What to work on:
Rewrite every line of the entries below as a Markdown table with the columns Row and Line, numbering the rows in order and omitting blank lines.
########
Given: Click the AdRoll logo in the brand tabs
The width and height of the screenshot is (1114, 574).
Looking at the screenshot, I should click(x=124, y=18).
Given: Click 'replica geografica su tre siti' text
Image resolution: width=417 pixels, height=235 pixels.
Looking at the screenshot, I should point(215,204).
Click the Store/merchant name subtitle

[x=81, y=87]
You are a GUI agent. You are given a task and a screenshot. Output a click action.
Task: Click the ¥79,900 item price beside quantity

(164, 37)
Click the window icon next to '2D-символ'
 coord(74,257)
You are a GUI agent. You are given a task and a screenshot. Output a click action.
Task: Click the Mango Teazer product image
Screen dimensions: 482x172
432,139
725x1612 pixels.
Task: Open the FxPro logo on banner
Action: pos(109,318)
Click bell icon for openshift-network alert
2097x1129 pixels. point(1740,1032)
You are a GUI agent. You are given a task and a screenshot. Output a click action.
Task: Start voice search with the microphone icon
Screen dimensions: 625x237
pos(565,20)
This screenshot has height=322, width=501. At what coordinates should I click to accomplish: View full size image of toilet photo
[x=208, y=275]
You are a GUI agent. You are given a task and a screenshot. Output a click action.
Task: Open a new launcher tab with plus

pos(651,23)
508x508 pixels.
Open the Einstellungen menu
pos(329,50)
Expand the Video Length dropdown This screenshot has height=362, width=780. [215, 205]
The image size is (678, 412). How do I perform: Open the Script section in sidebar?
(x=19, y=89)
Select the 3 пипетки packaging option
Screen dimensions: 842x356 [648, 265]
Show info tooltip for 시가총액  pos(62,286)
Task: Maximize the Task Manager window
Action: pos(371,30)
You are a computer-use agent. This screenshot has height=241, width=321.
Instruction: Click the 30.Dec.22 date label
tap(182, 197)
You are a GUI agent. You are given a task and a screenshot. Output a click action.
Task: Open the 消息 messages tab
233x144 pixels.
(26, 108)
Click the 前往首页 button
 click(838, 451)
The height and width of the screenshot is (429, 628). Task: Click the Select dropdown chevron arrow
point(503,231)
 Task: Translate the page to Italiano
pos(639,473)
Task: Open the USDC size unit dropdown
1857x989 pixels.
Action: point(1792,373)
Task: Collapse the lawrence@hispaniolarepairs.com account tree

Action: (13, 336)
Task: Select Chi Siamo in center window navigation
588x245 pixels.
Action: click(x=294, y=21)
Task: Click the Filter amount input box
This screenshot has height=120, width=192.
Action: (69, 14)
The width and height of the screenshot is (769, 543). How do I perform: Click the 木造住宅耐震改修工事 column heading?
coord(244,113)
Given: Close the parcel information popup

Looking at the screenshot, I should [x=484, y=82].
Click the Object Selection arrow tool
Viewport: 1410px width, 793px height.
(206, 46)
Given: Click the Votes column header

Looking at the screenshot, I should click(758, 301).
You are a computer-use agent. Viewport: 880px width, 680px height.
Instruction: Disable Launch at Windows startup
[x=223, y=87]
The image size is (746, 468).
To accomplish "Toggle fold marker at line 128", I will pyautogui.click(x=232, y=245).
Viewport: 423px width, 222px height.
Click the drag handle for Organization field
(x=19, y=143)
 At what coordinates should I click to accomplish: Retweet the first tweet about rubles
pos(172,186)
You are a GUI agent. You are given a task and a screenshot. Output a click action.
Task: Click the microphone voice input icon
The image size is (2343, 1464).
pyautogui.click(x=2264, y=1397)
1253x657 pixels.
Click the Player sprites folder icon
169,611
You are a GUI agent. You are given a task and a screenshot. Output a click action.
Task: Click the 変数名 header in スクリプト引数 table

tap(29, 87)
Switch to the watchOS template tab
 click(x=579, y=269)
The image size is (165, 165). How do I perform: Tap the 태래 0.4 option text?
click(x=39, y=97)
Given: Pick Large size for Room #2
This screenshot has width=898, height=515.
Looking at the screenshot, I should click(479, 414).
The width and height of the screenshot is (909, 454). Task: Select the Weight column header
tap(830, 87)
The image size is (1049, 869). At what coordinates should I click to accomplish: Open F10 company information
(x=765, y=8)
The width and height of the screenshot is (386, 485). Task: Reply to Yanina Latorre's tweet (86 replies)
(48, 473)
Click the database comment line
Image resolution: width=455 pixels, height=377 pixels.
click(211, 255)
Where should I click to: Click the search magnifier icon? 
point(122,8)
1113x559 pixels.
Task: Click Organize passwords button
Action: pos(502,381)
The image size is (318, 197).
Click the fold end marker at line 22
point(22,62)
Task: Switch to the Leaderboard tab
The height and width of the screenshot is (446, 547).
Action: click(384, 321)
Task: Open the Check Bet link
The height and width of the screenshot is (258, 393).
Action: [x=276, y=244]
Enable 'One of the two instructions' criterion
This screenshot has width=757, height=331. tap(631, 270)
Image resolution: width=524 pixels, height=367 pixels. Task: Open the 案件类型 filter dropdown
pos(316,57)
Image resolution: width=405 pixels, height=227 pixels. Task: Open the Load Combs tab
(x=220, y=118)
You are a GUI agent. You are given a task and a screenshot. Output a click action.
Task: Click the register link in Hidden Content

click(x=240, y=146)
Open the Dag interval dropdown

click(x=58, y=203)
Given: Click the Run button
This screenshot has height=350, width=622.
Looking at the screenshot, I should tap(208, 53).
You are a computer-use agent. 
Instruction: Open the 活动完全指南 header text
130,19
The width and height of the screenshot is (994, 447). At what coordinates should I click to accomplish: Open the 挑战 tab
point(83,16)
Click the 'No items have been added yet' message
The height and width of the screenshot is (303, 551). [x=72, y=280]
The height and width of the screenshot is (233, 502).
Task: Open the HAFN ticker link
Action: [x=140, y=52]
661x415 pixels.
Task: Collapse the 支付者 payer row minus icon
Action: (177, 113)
########
Answer for the task:
| Row | Line |
|---|---|
| 1 | Given: Click the AdRoll logo in the brand tabs |
| 2 | The width and height of the screenshot is (1114, 574). |
| 3 | Looking at the screenshot, I should click(x=124, y=18). |
| 4 | Given: Click 'replica geografica su tre siti' text |
| 5 | Image resolution: width=417 pixels, height=235 pixels. |
| 6 | Looking at the screenshot, I should point(215,204). |
| 7 | Click the Store/merchant name subtitle |
| 8 | [x=81, y=87] |
| 9 | You are a GUI agent. You are given a task and a screenshot. Output a click action. |
| 10 | Task: Click the ¥79,900 item price beside quantity |
| 11 | (164, 37) |
| 12 | Click the window icon next to '2D-символ' |
| 13 |  coord(74,257) |
| 14 | You are a GUI agent. You are given a task and a screenshot. Output a click action. |
| 15 | Task: Click the Mango Teazer product image |
| 16 | Screen dimensions: 482x172 |
| 17 | 432,139 |
| 18 | 725x1612 pixels. |
| 19 | Task: Open the FxPro logo on banner |
| 20 | Action: pos(109,318) |
| 21 | Click bell icon for openshift-network alert |
| 22 | 2097x1129 pixels. point(1740,1032) |
| 23 | You are a GUI agent. You are given a task and a screenshot. Output a click action. |
| 24 | Task: Start voice search with the microphone icon |
| 25 | Screen dimensions: 625x237 |
| 26 | pos(565,20) |
| 27 | This screenshot has height=322, width=501. At what coordinates should I click to accomplish: View full size image of toilet photo |
| 28 | [x=208, y=275] |
| 29 | You are a GUI agent. You are given a task and a screenshot. Output a click action. |
| 30 | Task: Open a new launcher tab with plus |
| 31 | pos(651,23) |
| 32 | 508x508 pixels. |
| 33 | Open the Einstellungen menu |
| 34 | pos(329,50) |
| 35 | Expand the Video Length dropdown This screenshot has height=362, width=780. [215, 205] |
| 36 | The image size is (678, 412). How do I perform: Open the Script section in sidebar? |
| 37 | (x=19, y=89) |
| 38 | Select the 3 пипетки packaging option |
| 39 | Screen dimensions: 842x356 [648, 265] |
| 40 | Show info tooltip for 시가총액  pos(62,286) |
| 41 | Task: Maximize the Task Manager window |
| 42 | Action: pos(371,30) |
| 43 | You are a computer-use agent. This screenshot has height=241, width=321. |
| 44 | Instruction: Click the 30.Dec.22 date label |
| 45 | tap(182, 197) |
| 46 | You are a GUI agent. You are given a task and a screenshot. Output a click action. |
| 47 | Task: Open the 消息 messages tab |
| 48 | 233x144 pixels. |
| 49 | (26, 108) |
| 50 | Click the 前往首页 button |
| 51 |  click(838, 451) |
| 52 | The height and width of the screenshot is (429, 628). Task: Click the Select dropdown chevron arrow |
| 53 | point(503,231) |
| 54 |  Task: Translate the page to Italiano |
| 55 | pos(639,473) |
| 56 | Task: Open the USDC size unit dropdown |
| 57 | 1857x989 pixels. |
| 58 | Action: point(1792,373) |
| 59 | Task: Collapse the lawrence@hispaniolarepairs.com account tree |
| 60 | Action: (13, 336) |
| 61 | Task: Select Chi Siamo in center window navigation |
| 62 | 588x245 pixels. |
| 63 | Action: click(x=294, y=21) |
| 64 | Task: Click the Filter amount input box |
| 65 | This screenshot has height=120, width=192. |
| 66 | Action: (69, 14) |
| 67 | The width and height of the screenshot is (769, 543). How do I perform: Click the 木造住宅耐震改修工事 column heading? |
| 68 | coord(244,113) |
| 69 | Given: Close the parcel information popup |
| 70 | Looking at the screenshot, I should [x=484, y=82]. |
| 71 | Click the Object Selection arrow tool |
| 72 | Viewport: 1410px width, 793px height. |
| 73 | (206, 46) |
| 74 | Given: Click the Votes column header |
| 75 | Looking at the screenshot, I should click(758, 301). |
| 76 | You are a computer-use agent. Viewport: 880px width, 680px height. |
| 77 | Instruction: Disable Launch at Windows startup |
| 78 | [x=223, y=87] |
| 79 | The image size is (746, 468). |
| 80 | To accomplish "Toggle fold marker at line 128", I will pyautogui.click(x=232, y=245). |
| 81 | Viewport: 423px width, 222px height. |
| 82 | Click the drag handle for Organization field |
| 83 | (x=19, y=143) |
| 84 |  At what coordinates should I click to accomplish: Retweet the first tweet about rubles |
| 85 | pos(172,186) |
| 86 | You are a GUI agent. You are given a task and a screenshot. Output a click action. |
| 87 | Task: Click the microphone voice input icon |
| 88 | The image size is (2343, 1464). |
| 89 | pyautogui.click(x=2264, y=1397) |
| 90 | 1253x657 pixels. |
| 91 | Click the Player sprites folder icon |
| 92 | 169,611 |
| 93 | You are a GUI agent. You are given a task and a screenshot. Output a click action. |
| 94 | Task: Click the 変数名 header in スクリプト引数 table |
| 95 | tap(29, 87) |
| 96 | Switch to the watchOS template tab |
| 97 |  click(x=579, y=269) |
| 98 | The image size is (165, 165). How do I perform: Tap the 태래 0.4 option text? |
| 99 | click(x=39, y=97) |
| 100 | Given: Pick Large size for Room #2 |
| 101 | This screenshot has width=898, height=515. |
| 102 | Looking at the screenshot, I should click(479, 414). |
| 103 | The width and height of the screenshot is (909, 454). Task: Select the Weight column header |
| 104 | tap(830, 87) |
| 105 | The image size is (1049, 869). At what coordinates should I click to accomplish: Open F10 company information |
| 106 | (x=765, y=8) |
| 107 | The width and height of the screenshot is (386, 485). Task: Reply to Yanina Latorre's tweet (86 replies) |
| 108 | (48, 473) |
| 109 | Click the database comment line |
| 110 | Image resolution: width=455 pixels, height=377 pixels. |
| 111 | click(211, 255) |
| 112 | Where should I click to: Click the search magnifier icon?  |
| 113 | point(122,8) |
| 114 | 1113x559 pixels. |
| 115 | Task: Click Organize passwords button |
| 116 | Action: pos(502,381) |
| 117 | The image size is (318, 197). |
| 118 | Click the fold end marker at line 22 |
| 119 | point(22,62) |
| 120 | Task: Switch to the Leaderboard tab |
| 121 | The height and width of the screenshot is (446, 547). |
| 122 | Action: click(384, 321) |
| 123 | Task: Open the Check Bet link |
| 124 | The height and width of the screenshot is (258, 393). |
| 125 | Action: [x=276, y=244] |
| 126 | Enable 'One of the two instructions' criterion |
| 127 | This screenshot has width=757, height=331. tap(631, 270) |
| 128 | Image resolution: width=524 pixels, height=367 pixels. Task: Open the 案件类型 filter dropdown |
| 129 | pos(316,57) |
| 130 | Image resolution: width=405 pixels, height=227 pixels. Task: Open the Load Combs tab |
| 131 | (x=220, y=118) |
| 132 | You are a GUI agent. You are given a task and a screenshot. Output a click action. |
| 133 | Task: Click the register link in Hidden Content |
| 134 | click(x=240, y=146) |
| 135 | Open the Dag interval dropdown |
| 136 | click(x=58, y=203) |
| 137 | Given: Click the Run button |
| 138 | This screenshot has height=350, width=622. |
| 139 | Looking at the screenshot, I should tap(208, 53). |
| 140 | You are a computer-use agent.  |
| 141 | Instruction: Open the 活动完全指南 header text |
| 142 | 130,19 |
| 143 | The width and height of the screenshot is (994, 447). At what coordinates should I click to accomplish: Open the 挑战 tab |
| 144 | point(83,16) |
| 145 | Click the 'No items have been added yet' message |
| 146 | The height and width of the screenshot is (303, 551). [x=72, y=280] |
| 147 | The height and width of the screenshot is (233, 502). |
| 148 | Task: Open the HAFN ticker link |
| 149 | Action: [x=140, y=52] |
| 150 | 661x415 pixels. |
| 151 | Task: Collapse the 支付者 payer row minus icon |
| 152 | Action: (177, 113) |